§ **Work instructions**
Rewrite the data below as a numbered list, one line per item, leaving out blank lines.

§ **Record excerpts**
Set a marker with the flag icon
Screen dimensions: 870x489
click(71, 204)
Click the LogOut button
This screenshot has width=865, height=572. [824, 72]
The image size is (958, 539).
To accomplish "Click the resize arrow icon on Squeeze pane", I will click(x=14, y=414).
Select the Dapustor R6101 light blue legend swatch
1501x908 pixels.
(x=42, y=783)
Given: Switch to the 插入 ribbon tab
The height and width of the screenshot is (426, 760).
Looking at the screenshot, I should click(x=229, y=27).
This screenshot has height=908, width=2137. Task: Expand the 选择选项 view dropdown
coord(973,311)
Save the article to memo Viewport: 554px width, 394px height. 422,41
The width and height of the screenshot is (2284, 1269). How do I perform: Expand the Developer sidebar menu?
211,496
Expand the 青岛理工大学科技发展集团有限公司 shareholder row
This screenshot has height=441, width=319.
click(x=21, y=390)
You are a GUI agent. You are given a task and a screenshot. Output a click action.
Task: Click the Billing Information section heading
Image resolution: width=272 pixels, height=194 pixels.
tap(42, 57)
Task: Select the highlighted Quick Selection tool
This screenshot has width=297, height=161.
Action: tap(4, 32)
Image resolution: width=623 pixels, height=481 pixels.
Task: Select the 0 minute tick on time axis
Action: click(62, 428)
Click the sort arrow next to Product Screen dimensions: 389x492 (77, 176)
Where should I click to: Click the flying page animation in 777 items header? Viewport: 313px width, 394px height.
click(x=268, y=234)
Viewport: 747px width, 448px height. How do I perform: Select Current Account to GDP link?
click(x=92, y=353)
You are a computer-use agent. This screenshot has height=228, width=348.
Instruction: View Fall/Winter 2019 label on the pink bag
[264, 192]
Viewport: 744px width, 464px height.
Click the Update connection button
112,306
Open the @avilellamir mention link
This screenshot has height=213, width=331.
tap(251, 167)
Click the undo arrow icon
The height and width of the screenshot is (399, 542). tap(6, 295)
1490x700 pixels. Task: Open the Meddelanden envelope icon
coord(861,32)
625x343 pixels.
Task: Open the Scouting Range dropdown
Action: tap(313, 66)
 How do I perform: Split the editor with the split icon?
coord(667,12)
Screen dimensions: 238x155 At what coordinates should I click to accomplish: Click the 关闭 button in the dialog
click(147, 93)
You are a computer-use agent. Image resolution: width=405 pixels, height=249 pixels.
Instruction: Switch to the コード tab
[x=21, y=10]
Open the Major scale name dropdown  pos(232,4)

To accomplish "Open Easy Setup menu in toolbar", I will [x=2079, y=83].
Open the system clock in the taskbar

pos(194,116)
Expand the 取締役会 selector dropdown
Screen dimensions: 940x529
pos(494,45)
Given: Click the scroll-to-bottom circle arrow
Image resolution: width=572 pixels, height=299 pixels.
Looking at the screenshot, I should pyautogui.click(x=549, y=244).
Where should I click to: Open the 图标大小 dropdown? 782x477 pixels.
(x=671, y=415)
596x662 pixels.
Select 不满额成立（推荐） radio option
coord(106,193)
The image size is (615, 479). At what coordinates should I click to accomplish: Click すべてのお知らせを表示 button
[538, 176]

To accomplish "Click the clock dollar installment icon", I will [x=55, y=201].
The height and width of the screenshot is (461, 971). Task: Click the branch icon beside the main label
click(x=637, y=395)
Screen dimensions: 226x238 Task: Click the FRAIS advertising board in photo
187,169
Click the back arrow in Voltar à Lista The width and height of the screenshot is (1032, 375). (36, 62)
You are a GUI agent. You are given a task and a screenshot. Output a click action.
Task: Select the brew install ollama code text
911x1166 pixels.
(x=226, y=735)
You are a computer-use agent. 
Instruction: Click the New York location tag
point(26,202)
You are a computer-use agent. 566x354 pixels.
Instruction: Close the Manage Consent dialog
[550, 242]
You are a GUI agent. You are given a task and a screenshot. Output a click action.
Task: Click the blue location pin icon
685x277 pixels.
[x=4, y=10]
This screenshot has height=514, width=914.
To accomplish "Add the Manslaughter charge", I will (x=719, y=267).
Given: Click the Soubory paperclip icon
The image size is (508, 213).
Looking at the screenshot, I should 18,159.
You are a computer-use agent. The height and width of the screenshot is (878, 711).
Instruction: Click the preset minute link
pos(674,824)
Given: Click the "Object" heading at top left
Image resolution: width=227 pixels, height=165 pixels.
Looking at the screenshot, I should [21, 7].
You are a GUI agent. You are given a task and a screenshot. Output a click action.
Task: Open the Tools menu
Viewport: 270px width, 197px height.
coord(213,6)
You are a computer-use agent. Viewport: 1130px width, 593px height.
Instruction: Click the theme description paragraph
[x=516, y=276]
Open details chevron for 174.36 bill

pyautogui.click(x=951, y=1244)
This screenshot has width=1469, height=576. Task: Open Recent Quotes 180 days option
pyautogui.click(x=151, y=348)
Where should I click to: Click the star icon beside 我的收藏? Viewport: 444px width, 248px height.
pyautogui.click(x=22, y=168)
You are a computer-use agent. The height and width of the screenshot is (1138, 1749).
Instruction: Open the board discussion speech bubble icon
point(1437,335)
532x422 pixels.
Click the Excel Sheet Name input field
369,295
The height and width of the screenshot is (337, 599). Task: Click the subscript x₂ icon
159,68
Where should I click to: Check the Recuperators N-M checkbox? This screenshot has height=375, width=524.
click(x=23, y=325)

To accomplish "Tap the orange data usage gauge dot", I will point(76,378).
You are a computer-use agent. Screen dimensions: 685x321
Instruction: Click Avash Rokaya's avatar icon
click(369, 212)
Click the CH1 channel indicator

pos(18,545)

§ **Problem solution**
1. Set a marker with the flag icon
2. Screen dimensions: 870x489
3. click(71, 204)
4. Click the LogOut button
5. This screenshot has width=865, height=572. [824, 72]
6. The image size is (958, 539).
7. To accomplish "Click the resize arrow icon on Squeeze pane", I will click(x=14, y=414).
8. Select the Dapustor R6101 light blue legend swatch
9. 1501x908 pixels.
10. (x=42, y=783)
11. Given: Switch to the 插入 ribbon tab
12. The height and width of the screenshot is (426, 760).
13. Looking at the screenshot, I should click(x=229, y=27).
14. This screenshot has height=908, width=2137. Task: Expand the 选择选项 view dropdown
15. coord(973,311)
16. Save the article to memo Viewport: 554px width, 394px height. 422,41
17. The width and height of the screenshot is (2284, 1269). How do I perform: Expand the Developer sidebar menu?
18. 211,496
19. Expand the 青岛理工大学科技发展集团有限公司 shareholder row
20. This screenshot has height=441, width=319.
21. click(x=21, y=390)
22. You are a GUI agent. You are given a task and a screenshot. Output a click action.
23. Task: Click the Billing Information section heading
24. Image resolution: width=272 pixels, height=194 pixels.
25. tap(42, 57)
26. Task: Select the highlighted Quick Selection tool
27. This screenshot has width=297, height=161.
28. Action: tap(4, 32)
29. Image resolution: width=623 pixels, height=481 pixels.
30. Task: Select the 0 minute tick on time axis
31. Action: click(62, 428)
32. Click the sort arrow next to Product Screen dimensions: 389x492 (77, 176)
33. Where should I click to: Click the flying page animation in 777 items header? Viewport: 313px width, 394px height.
34. click(x=268, y=234)
35. Viewport: 747px width, 448px height. How do I perform: Select Current Account to GDP link?
36. click(x=92, y=353)
37. You are a computer-use agent. This screenshot has height=228, width=348.
38. Instruction: View Fall/Winter 2019 label on the pink bag
39. [264, 192]
40. Viewport: 744px width, 464px height.
41. Click the Update connection button
42. 112,306
43. Open the @avilellamir mention link
44. This screenshot has height=213, width=331.
45. tap(251, 167)
46. Click the undo arrow icon
47. The height and width of the screenshot is (399, 542). tap(6, 295)
48. 1490x700 pixels. Task: Open the Meddelanden envelope icon
49. coord(861,32)
50. 625x343 pixels.
51. Task: Open the Scouting Range dropdown
52. Action: tap(313, 66)
53.  How do I perform: Split the editor with the split icon?
54. coord(667,12)
55. Screen dimensions: 238x155 At what coordinates should I click to accomplish: Click the 关闭 button in the dialog
56. click(147, 93)
57. You are a computer-use agent. Image resolution: width=405 pixels, height=249 pixels.
58. Instruction: Switch to the コード tab
59. [x=21, y=10]
60. Open the Major scale name dropdown  pos(232,4)
61. To accomplish "Open Easy Setup menu in toolbar", I will [x=2079, y=83].
62. Open the system clock in the taskbar
63. pos(194,116)
64. Expand the 取締役会 selector dropdown
65. Screen dimensions: 940x529
66. pos(494,45)
67. Given: Click the scroll-to-bottom circle arrow
68. Image resolution: width=572 pixels, height=299 pixels.
69. Looking at the screenshot, I should pyautogui.click(x=549, y=244).
70. Where should I click to: Open the 图标大小 dropdown? 782x477 pixels.
71. (x=671, y=415)
72. 596x662 pixels.
73. Select 不满额成立（推荐） radio option
74. coord(106,193)
75. The image size is (615, 479). At what coordinates should I click to accomplish: Click すべてのお知らせを表示 button
76. [538, 176]
77. To accomplish "Click the clock dollar installment icon", I will [x=55, y=201].
78. The height and width of the screenshot is (461, 971). Task: Click the branch icon beside the main label
79. click(x=637, y=395)
80. Screen dimensions: 226x238 Task: Click the FRAIS advertising board in photo
81. 187,169
82. Click the back arrow in Voltar à Lista The width and height of the screenshot is (1032, 375). (36, 62)
83. You are a GUI agent. You are given a task and a screenshot. Output a click action.
84. Task: Select the brew install ollama code text
85. 911x1166 pixels.
86. (x=226, y=735)
87. You are a computer-use agent. 
88. Instruction: Click the New York location tag
89. point(26,202)
90. You are a computer-use agent. 566x354 pixels.
91. Instruction: Close the Manage Consent dialog
92. [550, 242]
93. You are a GUI agent. You are given a task and a screenshot. Output a click action.
94. Task: Click the blue location pin icon
95. 685x277 pixels.
96. [x=4, y=10]
97. This screenshot has height=514, width=914.
98. To accomplish "Add the Manslaughter charge", I will (x=719, y=267).
99. Given: Click the Soubory paperclip icon
100. The image size is (508, 213).
101. Looking at the screenshot, I should 18,159.
102. You are a computer-use agent. The height and width of the screenshot is (878, 711).
103. Instruction: Click the preset minute link
104. pos(674,824)
105. Given: Click the "Object" heading at top left
106. Image resolution: width=227 pixels, height=165 pixels.
107. Looking at the screenshot, I should [21, 7].
108. You are a GUI agent. You are given a task and a screenshot. Output a click action.
109. Task: Open the Tools menu
110. Viewport: 270px width, 197px height.
111. coord(213,6)
112. You are a computer-use agent. Viewport: 1130px width, 593px height.
113. Instruction: Click the theme description paragraph
114. [x=516, y=276]
115. Open details chevron for 174.36 bill
116. pyautogui.click(x=951, y=1244)
117. This screenshot has width=1469, height=576. Task: Open Recent Quotes 180 days option
118. pyautogui.click(x=151, y=348)
119. Where should I click to: Click the star icon beside 我的收藏? Viewport: 444px width, 248px height.
120. pyautogui.click(x=22, y=168)
121. You are a computer-use agent. The height and width of the screenshot is (1138, 1749).
122. Instruction: Open the board discussion speech bubble icon
123. point(1437,335)
124. 532x422 pixels.
125. Click the Excel Sheet Name input field
126. 369,295
127. The height and width of the screenshot is (337, 599). Task: Click the subscript x₂ icon
128. 159,68
129. Where should I click to: Check the Recuperators N-M checkbox? This screenshot has height=375, width=524.
130. click(x=23, y=325)
131. To accomplish "Tap the orange data usage gauge dot", I will point(76,378).
132. You are a computer-use agent. Screen dimensions: 685x321
133. Instruction: Click Avash Rokaya's avatar icon
134. click(369, 212)
135. Click the CH1 channel indicator
136. pos(18,545)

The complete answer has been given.